Stored data entries
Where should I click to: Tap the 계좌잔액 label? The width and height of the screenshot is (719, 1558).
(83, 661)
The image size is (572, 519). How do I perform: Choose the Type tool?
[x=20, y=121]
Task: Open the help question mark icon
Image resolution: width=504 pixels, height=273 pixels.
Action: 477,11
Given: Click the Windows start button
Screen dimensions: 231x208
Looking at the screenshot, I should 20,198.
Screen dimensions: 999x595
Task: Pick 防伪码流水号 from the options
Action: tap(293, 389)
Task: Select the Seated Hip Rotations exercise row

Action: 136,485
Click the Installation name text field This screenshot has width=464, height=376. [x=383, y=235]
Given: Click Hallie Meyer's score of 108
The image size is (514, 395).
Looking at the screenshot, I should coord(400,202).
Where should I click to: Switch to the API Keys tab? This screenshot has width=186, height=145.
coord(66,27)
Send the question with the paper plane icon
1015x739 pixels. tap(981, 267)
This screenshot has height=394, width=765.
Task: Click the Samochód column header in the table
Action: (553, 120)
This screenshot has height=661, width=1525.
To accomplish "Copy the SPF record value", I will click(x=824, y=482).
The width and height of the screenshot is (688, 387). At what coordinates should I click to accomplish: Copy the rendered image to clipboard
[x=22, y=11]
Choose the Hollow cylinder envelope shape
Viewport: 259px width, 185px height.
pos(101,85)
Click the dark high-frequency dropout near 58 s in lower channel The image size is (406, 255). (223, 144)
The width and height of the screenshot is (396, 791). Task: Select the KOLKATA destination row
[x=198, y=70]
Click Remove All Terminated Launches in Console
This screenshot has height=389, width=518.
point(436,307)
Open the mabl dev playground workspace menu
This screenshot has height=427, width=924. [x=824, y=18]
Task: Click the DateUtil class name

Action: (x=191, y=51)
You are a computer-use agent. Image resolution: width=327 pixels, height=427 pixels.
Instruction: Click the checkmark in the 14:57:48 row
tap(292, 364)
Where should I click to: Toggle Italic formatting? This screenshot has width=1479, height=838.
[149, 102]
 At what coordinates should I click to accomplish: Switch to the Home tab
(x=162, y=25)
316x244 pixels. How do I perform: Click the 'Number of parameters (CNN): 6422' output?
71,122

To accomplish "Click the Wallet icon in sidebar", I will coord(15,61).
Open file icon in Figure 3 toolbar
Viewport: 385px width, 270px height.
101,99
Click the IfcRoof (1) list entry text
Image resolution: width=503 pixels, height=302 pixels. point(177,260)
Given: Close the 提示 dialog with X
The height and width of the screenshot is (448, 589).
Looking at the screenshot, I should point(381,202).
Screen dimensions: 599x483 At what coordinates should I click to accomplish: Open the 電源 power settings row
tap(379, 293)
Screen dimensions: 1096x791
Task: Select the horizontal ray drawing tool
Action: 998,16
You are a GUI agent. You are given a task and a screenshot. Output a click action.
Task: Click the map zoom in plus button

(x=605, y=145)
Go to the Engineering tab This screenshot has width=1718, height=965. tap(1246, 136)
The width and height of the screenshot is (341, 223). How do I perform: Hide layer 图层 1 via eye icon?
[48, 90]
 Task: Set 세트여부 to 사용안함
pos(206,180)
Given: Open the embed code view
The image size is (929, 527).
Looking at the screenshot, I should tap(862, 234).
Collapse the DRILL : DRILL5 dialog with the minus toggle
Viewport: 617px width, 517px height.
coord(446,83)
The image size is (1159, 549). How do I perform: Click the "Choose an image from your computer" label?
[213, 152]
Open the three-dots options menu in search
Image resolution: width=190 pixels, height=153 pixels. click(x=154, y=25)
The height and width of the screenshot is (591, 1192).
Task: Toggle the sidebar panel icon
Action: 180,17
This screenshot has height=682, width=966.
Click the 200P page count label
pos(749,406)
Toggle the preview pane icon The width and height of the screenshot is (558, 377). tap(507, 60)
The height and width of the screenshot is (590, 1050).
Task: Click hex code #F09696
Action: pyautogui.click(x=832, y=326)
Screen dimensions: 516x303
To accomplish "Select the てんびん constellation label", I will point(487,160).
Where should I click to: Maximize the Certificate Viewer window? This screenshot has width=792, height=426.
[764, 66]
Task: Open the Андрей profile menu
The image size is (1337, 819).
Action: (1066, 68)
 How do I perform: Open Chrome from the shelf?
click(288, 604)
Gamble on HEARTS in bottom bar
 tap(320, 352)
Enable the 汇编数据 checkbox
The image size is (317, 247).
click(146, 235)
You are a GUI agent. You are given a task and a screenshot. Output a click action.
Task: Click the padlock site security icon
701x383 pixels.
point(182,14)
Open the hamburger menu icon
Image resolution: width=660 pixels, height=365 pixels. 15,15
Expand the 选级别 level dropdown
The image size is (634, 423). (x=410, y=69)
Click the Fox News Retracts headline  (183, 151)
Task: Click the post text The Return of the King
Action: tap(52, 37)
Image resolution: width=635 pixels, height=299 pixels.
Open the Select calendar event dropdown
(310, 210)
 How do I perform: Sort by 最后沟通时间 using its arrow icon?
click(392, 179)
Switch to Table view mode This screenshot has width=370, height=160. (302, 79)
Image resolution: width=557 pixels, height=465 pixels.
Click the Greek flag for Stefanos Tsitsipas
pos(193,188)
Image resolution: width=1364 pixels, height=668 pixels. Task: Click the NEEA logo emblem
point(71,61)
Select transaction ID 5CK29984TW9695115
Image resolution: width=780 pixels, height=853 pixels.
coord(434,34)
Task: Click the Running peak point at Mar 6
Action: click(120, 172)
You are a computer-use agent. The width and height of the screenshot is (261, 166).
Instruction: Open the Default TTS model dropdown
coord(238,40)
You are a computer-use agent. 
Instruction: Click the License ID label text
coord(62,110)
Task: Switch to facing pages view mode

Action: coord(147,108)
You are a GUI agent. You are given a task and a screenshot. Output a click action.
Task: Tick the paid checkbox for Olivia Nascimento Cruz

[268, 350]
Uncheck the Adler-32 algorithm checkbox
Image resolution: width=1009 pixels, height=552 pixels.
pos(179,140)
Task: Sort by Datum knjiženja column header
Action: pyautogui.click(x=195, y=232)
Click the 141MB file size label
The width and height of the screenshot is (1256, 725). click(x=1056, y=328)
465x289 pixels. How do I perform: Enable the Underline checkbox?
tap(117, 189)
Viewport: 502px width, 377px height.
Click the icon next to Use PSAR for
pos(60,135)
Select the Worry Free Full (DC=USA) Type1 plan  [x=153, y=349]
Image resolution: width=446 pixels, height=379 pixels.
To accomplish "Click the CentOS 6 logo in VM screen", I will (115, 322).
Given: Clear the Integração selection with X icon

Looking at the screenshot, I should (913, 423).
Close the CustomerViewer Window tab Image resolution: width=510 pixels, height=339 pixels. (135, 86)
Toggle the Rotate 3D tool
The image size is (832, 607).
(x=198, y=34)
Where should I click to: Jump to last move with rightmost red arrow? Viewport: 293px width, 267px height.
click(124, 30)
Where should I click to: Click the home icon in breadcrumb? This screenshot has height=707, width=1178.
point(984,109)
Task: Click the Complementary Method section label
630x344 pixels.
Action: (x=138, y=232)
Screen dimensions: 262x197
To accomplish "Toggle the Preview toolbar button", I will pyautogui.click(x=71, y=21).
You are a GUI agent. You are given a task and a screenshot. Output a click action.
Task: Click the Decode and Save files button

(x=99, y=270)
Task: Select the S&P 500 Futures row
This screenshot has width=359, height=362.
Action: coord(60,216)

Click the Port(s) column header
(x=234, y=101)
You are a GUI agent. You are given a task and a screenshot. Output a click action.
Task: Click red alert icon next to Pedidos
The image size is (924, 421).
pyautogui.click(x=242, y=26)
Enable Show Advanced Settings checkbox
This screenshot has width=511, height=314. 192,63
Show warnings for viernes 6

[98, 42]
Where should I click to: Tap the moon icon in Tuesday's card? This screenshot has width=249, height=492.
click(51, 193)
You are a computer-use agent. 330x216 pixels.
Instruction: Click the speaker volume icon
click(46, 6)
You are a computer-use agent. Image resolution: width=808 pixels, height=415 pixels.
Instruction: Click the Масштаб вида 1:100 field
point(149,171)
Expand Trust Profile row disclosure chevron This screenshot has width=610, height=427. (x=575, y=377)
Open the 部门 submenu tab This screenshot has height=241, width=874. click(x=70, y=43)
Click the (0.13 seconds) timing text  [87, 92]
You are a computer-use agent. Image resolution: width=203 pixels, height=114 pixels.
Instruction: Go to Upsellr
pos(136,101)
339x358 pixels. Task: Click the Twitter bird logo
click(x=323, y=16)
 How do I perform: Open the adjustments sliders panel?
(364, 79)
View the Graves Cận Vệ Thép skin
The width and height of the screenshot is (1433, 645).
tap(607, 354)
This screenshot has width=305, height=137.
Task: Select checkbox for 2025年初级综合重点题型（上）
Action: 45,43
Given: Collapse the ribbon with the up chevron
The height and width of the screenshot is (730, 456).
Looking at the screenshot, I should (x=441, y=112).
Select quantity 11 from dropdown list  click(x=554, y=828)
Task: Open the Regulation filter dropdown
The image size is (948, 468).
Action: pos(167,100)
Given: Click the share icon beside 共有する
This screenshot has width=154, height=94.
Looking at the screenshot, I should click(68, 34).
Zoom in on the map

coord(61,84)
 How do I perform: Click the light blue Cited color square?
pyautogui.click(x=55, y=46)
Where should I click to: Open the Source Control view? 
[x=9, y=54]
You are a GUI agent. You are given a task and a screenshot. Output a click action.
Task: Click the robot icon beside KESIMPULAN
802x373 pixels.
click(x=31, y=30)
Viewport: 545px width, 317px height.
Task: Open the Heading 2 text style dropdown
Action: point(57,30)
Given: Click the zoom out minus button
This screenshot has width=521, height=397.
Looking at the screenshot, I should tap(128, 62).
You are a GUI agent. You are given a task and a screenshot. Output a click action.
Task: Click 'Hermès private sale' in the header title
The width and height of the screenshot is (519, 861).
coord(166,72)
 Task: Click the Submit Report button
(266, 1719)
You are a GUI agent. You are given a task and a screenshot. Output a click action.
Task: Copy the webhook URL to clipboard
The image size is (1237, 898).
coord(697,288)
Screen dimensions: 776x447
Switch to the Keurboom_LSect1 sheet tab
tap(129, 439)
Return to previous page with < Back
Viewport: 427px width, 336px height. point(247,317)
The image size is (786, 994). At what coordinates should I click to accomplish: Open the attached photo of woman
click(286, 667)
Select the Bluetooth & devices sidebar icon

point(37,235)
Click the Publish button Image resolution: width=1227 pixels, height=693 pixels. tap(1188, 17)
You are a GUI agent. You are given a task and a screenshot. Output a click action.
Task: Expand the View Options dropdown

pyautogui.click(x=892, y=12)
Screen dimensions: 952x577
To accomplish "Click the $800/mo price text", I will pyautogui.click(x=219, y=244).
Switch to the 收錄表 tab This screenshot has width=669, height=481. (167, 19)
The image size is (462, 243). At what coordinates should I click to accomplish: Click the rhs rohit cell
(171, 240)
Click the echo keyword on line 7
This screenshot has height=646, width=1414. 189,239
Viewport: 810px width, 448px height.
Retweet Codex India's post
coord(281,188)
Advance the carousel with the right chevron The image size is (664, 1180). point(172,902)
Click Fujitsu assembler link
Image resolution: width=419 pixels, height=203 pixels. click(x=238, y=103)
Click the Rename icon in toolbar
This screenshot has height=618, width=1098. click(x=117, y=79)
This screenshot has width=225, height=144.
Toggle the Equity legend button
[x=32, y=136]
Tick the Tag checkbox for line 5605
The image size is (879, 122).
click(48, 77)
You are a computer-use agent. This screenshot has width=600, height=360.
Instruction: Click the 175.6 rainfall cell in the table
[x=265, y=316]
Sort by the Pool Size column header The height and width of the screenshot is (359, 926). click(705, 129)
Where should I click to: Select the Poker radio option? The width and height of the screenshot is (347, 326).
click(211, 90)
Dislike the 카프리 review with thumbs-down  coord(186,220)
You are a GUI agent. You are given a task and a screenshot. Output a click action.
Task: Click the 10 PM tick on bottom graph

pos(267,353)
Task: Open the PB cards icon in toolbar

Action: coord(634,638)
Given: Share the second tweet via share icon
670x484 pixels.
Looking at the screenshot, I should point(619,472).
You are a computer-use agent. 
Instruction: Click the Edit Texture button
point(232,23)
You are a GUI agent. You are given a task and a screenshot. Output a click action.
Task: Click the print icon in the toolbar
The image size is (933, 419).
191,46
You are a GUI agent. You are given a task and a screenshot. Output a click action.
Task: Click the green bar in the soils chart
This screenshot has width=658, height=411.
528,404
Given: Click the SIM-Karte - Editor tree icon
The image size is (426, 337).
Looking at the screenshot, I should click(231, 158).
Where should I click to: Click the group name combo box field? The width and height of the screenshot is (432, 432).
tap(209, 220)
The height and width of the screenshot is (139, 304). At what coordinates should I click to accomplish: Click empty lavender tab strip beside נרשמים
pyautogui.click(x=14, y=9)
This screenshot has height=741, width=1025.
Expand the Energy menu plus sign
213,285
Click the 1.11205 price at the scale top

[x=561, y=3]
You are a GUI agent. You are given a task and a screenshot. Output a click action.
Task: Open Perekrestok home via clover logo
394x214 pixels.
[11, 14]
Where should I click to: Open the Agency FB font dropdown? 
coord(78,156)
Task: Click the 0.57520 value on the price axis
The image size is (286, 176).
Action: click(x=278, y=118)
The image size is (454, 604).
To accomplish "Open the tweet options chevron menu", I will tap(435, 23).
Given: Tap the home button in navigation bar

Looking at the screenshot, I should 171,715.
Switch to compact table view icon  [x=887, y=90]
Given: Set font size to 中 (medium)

Work order >>
When a line of the records has the word "value", pick it out and copy it.

Completed exercise >>
To accomplish "Copy the SPF record value", I will click(x=824, y=482).
Task: Click the 0.57520 value on the price axis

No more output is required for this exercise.